How to Get Better Estimates for Modification Queries

Last Updated 4 years ago

When you’re doing DUI operations against tables with millions of rows, you have to be really careful about SQL Server’s estimates. Ideally, you want your delete/update/insert (what – what’d you think I meant?) queries to be as simple as possible – even a simple join can cause SQL Server to do wildly, wildly incorrect estimates, which affects memory grants, parallelism, wide vs narrow plans, and more.

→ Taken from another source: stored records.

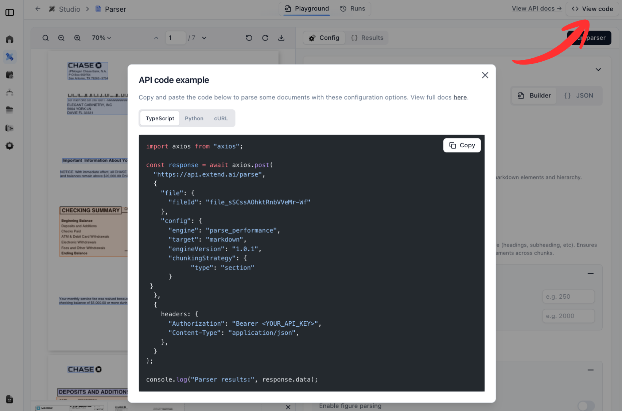Open the page number dropdown next to /7
This screenshot has width=622, height=411.
coord(204,38)
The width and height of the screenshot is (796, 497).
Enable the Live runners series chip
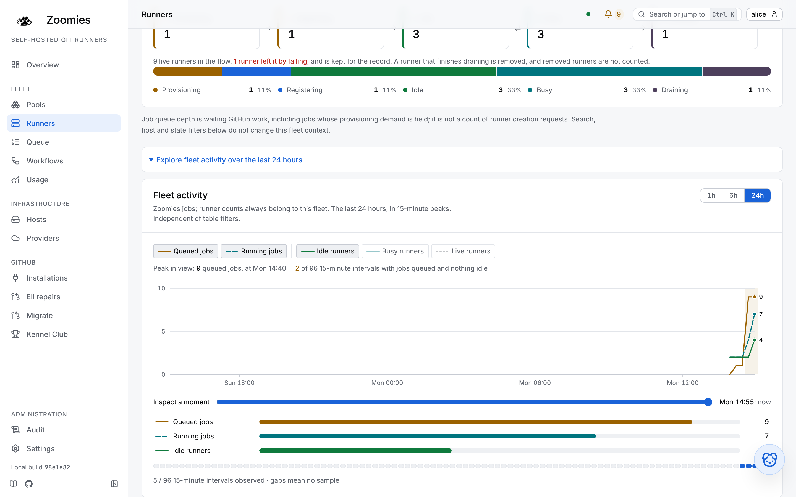pyautogui.click(x=463, y=251)
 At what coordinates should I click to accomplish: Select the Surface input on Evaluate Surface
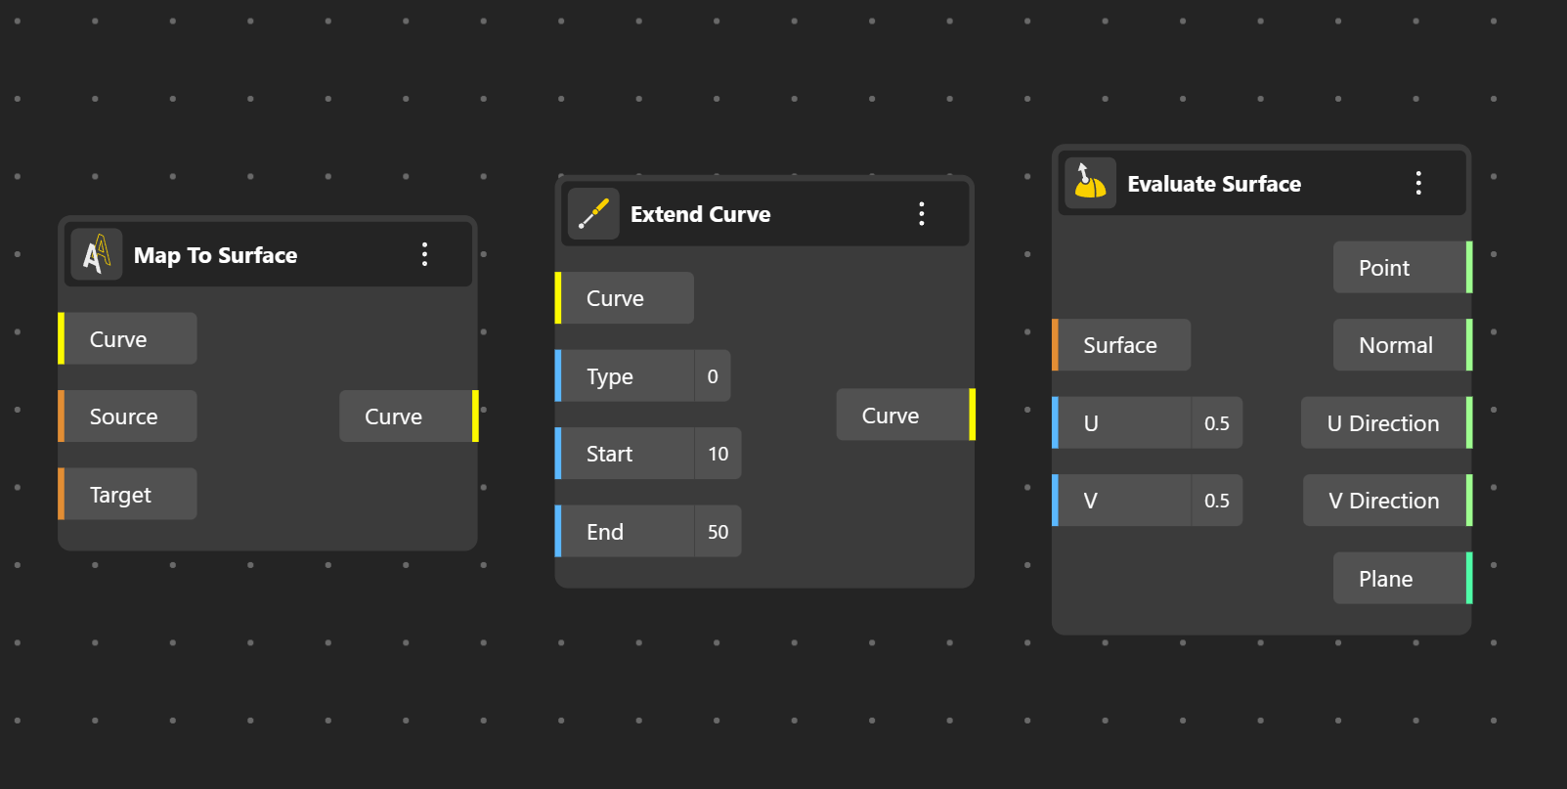tap(1120, 345)
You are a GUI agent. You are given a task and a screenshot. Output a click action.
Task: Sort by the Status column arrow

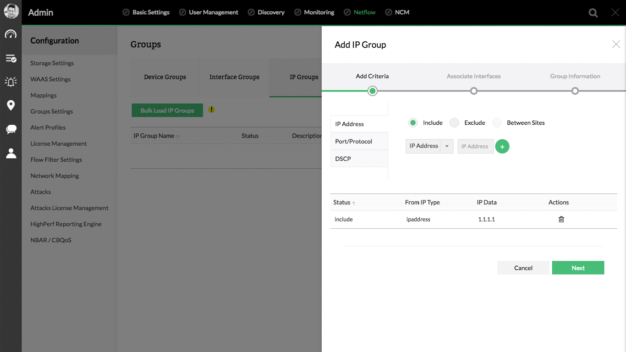click(x=354, y=203)
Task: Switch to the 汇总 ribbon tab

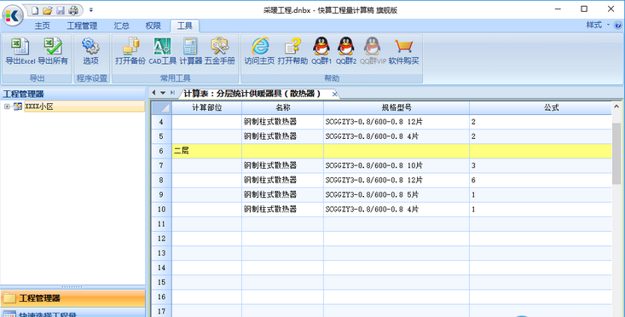Action: tap(122, 26)
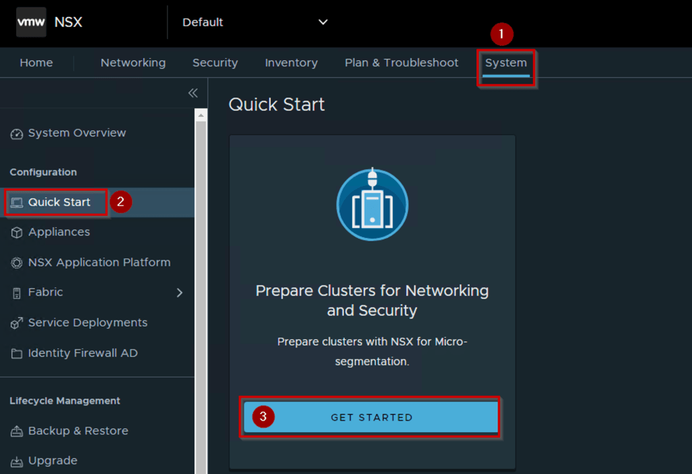692x474 pixels.
Task: Click the sidebar scroll up arrow
Action: (x=201, y=116)
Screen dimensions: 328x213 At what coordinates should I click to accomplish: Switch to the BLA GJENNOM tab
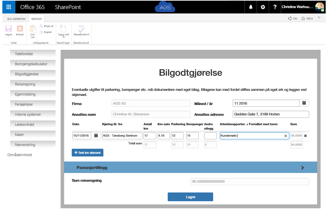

I’ll use the 50GB StackOverflow2013 database, where the Posts table has 17M rows and is 37GB in size. I’m going to put all of the Ids in a duplicate table called PostsStaging:

DROP TABLE IF EXISTS dbo.PostsStaging;
CREATE TABLE dbo.PostsStaging (Id INT PRIMARY KEY CLUSTERED);
GO

INSERT INTO dbo.PostsStaging(Id)
SELECT Id
  FROM dbo.Posts;
GO

DROP TABLE IF EXISTS dbo.PostsStaging;

CREATE TABLE dbo.PostsStaging (Id INT PRIMARY KEY CLUSTERED);

INSERT INTO dbo.PostsStaging(Id)

SELECT Id

FROM dbo.Posts;

Just to make it really clear: both tables have exactly the same number of rows, and exactly the same Id column contents.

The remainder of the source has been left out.